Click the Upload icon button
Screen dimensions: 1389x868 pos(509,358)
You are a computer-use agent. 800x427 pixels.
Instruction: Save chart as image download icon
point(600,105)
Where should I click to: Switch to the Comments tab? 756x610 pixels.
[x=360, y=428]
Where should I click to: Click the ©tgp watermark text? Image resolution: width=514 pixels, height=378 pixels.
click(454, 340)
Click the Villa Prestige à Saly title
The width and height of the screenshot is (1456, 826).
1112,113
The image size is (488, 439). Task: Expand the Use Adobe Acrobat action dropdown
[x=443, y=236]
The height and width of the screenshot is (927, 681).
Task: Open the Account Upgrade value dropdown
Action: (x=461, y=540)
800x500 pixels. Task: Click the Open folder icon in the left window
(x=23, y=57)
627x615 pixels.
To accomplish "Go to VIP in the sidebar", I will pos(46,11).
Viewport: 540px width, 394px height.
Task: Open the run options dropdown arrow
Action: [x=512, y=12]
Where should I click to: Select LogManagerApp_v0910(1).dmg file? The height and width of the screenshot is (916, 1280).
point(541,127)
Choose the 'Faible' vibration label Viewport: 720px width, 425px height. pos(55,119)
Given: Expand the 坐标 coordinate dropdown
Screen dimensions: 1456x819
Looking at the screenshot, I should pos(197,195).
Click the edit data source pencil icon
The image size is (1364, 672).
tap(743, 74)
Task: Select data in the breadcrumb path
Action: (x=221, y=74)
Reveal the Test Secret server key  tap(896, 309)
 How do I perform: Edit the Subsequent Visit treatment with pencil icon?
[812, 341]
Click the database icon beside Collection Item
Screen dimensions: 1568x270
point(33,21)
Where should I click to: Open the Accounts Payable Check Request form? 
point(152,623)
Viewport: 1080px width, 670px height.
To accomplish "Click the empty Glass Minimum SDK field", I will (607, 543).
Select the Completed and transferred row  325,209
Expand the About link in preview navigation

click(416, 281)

◆ ◆ ◆

* _Work required_: Repeat the material exactly, please, so that each line matches its source.

* _Solution for this exercise_:
Click the Upload icon button
Screen dimensions: 1389x868 pos(509,358)
You are a computer-use agent. 800x427 pixels.
Instruction: Save chart as image download icon
point(600,105)
Where should I click to: Switch to the Comments tab? 756x610 pixels.
[x=360, y=428]
Where should I click to: Click the ©tgp watermark text? Image resolution: width=514 pixels, height=378 pixels.
click(454, 340)
Click the Villa Prestige à Saly title
The width and height of the screenshot is (1456, 826).
1112,113
The image size is (488, 439). Task: Expand the Use Adobe Acrobat action dropdown
[x=443, y=236]
The height and width of the screenshot is (927, 681).
Task: Open the Account Upgrade value dropdown
Action: (x=461, y=540)
800x500 pixels. Task: Click the Open folder icon in the left window
(x=23, y=57)
627x615 pixels.
To accomplish "Go to VIP in the sidebar", I will pos(46,11).
Viewport: 540px width, 394px height.
Task: Open the run options dropdown arrow
Action: [x=512, y=12]
Where should I click to: Select LogManagerApp_v0910(1).dmg file? The height and width of the screenshot is (916, 1280).
point(541,127)
Choose the 'Faible' vibration label Viewport: 720px width, 425px height. pos(55,119)
Given: Expand the 坐标 coordinate dropdown
Screen dimensions: 1456x819
Looking at the screenshot, I should pos(197,195).
Click the edit data source pencil icon
The image size is (1364, 672).
tap(743, 74)
Task: Select data in the breadcrumb path
Action: (x=221, y=74)
Reveal the Test Secret server key  tap(896, 309)
 How do I perform: Edit the Subsequent Visit treatment with pencil icon?
[812, 341]
Click the database icon beside Collection Item
Screen dimensions: 1568x270
point(33,21)
Where should I click to: Open the Accounts Payable Check Request form? 
point(152,623)
Viewport: 1080px width, 670px height.
To accomplish "Click the empty Glass Minimum SDK field", I will (607, 543).
Select the Completed and transferred row  325,209
Expand the About link in preview navigation

click(416, 281)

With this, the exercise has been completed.